Des contrats peu transparents, selon la CLCV
Selon la CLCV, les informations sur l’origine du biogaz fournie par ÉS manquent de clarté, engendrant une confusion parmi les consommateurs. "Les garanties d'origine destinées à prouver que le biogaz provient d'une unité près de Strasbourg pourraient, en cas de pénurie, être remplacées par d'autres garanties" souligne l'association dans un communiqué.

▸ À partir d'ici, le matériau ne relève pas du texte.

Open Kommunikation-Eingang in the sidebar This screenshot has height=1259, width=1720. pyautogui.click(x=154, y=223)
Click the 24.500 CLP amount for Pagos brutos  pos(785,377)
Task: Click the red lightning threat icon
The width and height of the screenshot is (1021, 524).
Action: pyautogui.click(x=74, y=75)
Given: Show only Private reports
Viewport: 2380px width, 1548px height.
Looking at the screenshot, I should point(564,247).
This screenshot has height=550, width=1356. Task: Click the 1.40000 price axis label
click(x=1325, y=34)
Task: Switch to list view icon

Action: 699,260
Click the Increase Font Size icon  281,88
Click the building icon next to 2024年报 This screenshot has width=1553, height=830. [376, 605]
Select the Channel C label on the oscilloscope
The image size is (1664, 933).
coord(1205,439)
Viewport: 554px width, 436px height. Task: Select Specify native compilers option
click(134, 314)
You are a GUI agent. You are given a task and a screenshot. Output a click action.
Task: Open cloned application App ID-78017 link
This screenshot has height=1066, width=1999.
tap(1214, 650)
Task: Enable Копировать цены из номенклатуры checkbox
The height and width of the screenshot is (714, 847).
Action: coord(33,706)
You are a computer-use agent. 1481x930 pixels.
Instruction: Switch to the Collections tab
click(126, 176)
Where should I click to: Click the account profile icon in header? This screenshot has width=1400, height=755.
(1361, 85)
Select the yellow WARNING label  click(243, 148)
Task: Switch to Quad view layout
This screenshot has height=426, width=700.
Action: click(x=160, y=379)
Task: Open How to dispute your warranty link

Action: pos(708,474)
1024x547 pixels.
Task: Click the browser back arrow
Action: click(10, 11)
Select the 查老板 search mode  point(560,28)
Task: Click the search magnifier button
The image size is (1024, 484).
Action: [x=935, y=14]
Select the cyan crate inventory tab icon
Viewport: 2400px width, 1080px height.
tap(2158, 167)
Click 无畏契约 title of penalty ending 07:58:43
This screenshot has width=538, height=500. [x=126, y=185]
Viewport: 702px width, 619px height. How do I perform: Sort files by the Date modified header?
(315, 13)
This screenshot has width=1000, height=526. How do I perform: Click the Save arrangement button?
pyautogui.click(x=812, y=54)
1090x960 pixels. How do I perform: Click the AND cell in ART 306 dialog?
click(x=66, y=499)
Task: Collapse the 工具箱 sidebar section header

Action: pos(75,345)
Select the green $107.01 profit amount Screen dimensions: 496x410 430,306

Ces remplacements pourraient aller jusqu'aux garanties d'autres régions françaises sans ajustement de prix ni compensation pour le consommateur.
Réclamation d'une indemnité collective de 25.000 euros
François Carlier, directeur de la CLCV, a dénoncé la présence d’une clause dans le contrat qui nullement n'assure l’origine 100% alsacienne du biogaz. "Ceci devrait être clairement indiqué dans la publicité", a-t-il insisté, exigeant la cessation de telles pratiques. L'association, qui est basée à Montrouge, a assigné ÉS devant le tribunal judiciaire de Nanterre et réclame 25.000 euros en réparation des dommages subis par les consommateurs. En parallèle, elle a lancé un appel à témoins pour préparer une action de groupe.
Il est à noter que la CLCV est engagée dans plusieurs actions similaires contre d'autres fournisseurs d'énergie pour des pratiques comparables. Interrogée par l'AFP, ÉS n'a pas encore répondu aux préoccupations soulevées. La première audience de cette affaire est prévue pour le 4 mai.